CSG Law Alert: Recent Ethics Opinion Highlights Attorney Obligations While Working Remotely
On April 10, 2020, the Pennsylvania Bar Association (“PBA”) Committee on Legal Ethics and Professional Responsibility issued Formal Opinion 2020-300, which outlines the ethical obligations for lawyers working remotely. Lawyers must be particularly mindful of the ethical obligations identified in the Opinion in light of the shift to remote work necessitated by the COVID-19 pandemic. Although Opinion 2020-300 only applies to Pennsylvania attorneys, attorneys licensed in all jurisdictions should heed the guidance and best practices identified in the Opinion.
The PBA issued Opinion 2020-300 following a number of questions received from attorneys, primarily involving the use of technology (e.g., email, cell phones, text messages, remote access, cloud computing, video chatting, and teleconferencing). Accordingly, technology issues feature prominently throughout the Opinion.

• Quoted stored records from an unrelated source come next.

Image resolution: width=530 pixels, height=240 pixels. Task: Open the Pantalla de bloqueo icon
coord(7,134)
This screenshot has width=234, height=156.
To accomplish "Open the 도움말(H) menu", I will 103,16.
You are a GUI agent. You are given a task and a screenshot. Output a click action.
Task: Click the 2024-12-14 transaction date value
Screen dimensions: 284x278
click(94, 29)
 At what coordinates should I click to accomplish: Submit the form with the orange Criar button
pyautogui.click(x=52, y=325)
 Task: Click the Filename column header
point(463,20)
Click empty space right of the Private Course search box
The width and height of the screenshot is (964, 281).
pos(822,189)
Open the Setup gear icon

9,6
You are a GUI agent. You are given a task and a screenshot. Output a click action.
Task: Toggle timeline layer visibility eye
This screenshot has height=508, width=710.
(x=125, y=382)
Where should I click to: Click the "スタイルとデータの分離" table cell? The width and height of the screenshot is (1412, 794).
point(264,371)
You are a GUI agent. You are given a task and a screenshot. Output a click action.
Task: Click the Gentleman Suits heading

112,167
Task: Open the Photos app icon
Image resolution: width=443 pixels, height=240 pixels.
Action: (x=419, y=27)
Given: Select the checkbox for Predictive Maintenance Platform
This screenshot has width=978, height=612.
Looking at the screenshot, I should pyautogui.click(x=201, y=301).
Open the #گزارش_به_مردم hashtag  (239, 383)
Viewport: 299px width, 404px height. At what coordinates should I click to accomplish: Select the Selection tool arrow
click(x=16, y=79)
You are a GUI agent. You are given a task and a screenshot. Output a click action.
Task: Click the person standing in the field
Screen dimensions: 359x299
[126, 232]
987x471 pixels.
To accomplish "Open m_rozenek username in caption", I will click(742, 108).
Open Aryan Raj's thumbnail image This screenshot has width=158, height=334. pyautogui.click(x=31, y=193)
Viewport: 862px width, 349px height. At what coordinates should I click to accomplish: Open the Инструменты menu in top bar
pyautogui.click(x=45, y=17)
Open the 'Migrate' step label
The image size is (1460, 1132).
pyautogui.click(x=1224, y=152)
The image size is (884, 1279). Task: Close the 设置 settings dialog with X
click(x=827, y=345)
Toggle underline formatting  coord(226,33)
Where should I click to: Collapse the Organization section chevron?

In the Opinion, the PBA focused on the intersection of the recent shift to remote work throughout the legal industry and the ethical obligations set forth in Pennsylvania Rules of Professional Conduct (“RPC”) 1.1 (Competence), 1.6 (Confidentiality), 5.1 (Responsibilities of Supervising Lawyers), and 5.3 (Responsibilities Regarding Non-Lawyer Assistance).
As to RPC 1.1, the PBA stated that a “lawyer’s duty to provide competent representation includes the obligation to understand the risks and benefits of technology,” which in turn “includes the obligation to understand or take reasonable measures to use appropriate technology to protect the confidentiality of communications in both physical and electronic form.” (Opinion, at 3). In that regard, “attorneys must evaluate, obtain, and utilize the technology necessary to assure that their communications remain confidential.”
With respect to RPC 1.6, the PBA affirmed that an “attorney working from home or another remote location is under the same obligations to maintain client confidentiality as is the attorney when working within a traditional physical office.” (Opinion, at 4). Citing to comments to RPC 1.6, the PBA affirmed that “an attorney’s duty to understand the risks and benefits of technology” includes the obligation to safeguard client information against unauthorized access or disclosure. In that regard, while working from home, a lawyer must “make reasonable efforts to ensure” that other members of the household or any visitors thereto cannot access client materials or communications.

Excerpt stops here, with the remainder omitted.